[Stored items from a collection]
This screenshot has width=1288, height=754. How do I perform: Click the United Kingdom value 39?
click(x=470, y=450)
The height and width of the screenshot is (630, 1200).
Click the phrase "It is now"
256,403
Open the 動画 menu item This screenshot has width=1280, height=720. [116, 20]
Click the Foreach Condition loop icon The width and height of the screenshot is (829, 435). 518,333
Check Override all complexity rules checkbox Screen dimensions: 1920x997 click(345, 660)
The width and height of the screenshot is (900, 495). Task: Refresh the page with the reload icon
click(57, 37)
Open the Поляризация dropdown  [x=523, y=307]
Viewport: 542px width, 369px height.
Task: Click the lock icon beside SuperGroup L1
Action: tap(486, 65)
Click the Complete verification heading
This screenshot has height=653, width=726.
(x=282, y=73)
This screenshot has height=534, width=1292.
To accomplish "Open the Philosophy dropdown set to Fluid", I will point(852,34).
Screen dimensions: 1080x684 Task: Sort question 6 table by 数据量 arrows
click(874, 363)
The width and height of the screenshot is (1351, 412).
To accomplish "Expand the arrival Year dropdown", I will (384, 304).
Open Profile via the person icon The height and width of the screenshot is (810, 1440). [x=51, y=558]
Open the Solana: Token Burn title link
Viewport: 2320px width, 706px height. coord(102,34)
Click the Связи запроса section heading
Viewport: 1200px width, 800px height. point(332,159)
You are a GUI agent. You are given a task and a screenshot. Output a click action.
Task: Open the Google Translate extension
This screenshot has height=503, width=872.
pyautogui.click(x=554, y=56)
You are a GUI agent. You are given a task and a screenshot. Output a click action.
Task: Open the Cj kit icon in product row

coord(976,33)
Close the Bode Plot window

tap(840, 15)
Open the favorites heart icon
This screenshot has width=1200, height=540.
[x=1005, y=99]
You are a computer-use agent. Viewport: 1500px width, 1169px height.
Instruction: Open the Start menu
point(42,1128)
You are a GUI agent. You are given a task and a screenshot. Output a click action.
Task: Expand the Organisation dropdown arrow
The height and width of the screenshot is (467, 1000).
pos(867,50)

### [Exercise directions]
The data above must be returned in full, exactly as written.

### [Answer to this problem]
This screenshot has width=1288, height=754. How do I perform: Click the United Kingdom value 39?
click(x=470, y=450)
The height and width of the screenshot is (630, 1200).
Click the phrase "It is now"
256,403
Open the 動画 menu item This screenshot has width=1280, height=720. [116, 20]
Click the Foreach Condition loop icon The width and height of the screenshot is (829, 435). 518,333
Check Override all complexity rules checkbox Screen dimensions: 1920x997 click(345, 660)
The width and height of the screenshot is (900, 495). Task: Refresh the page with the reload icon
click(57, 37)
Open the Поляризация dropdown  [x=523, y=307]
Viewport: 542px width, 369px height.
Task: Click the lock icon beside SuperGroup L1
Action: tap(486, 65)
Click the Complete verification heading
This screenshot has height=653, width=726.
(x=282, y=73)
This screenshot has height=534, width=1292.
To accomplish "Open the Philosophy dropdown set to Fluid", I will point(852,34).
Screen dimensions: 1080x684 Task: Sort question 6 table by 数据量 arrows
click(874, 363)
The width and height of the screenshot is (1351, 412).
To accomplish "Expand the arrival Year dropdown", I will (384, 304).
Open Profile via the person icon The height and width of the screenshot is (810, 1440). [x=51, y=558]
Open the Solana: Token Burn title link
Viewport: 2320px width, 706px height. coord(102,34)
Click the Связи запроса section heading
Viewport: 1200px width, 800px height. point(332,159)
You are a GUI agent. You are given a task and a screenshot. Output a click action.
Task: Open the Google Translate extension
This screenshot has height=503, width=872.
pyautogui.click(x=554, y=56)
You are a GUI agent. You are given a task and a screenshot. Output a click action.
Task: Open the Cj kit icon in product row

coord(976,33)
Close the Bode Plot window

tap(840, 15)
Open the favorites heart icon
This screenshot has width=1200, height=540.
[x=1005, y=99]
You are a computer-use agent. Viewport: 1500px width, 1169px height.
Instruction: Open the Start menu
point(42,1128)
You are a GUI agent. You are given a task and a screenshot. Output a click action.
Task: Expand the Organisation dropdown arrow
The height and width of the screenshot is (467, 1000).
pos(867,50)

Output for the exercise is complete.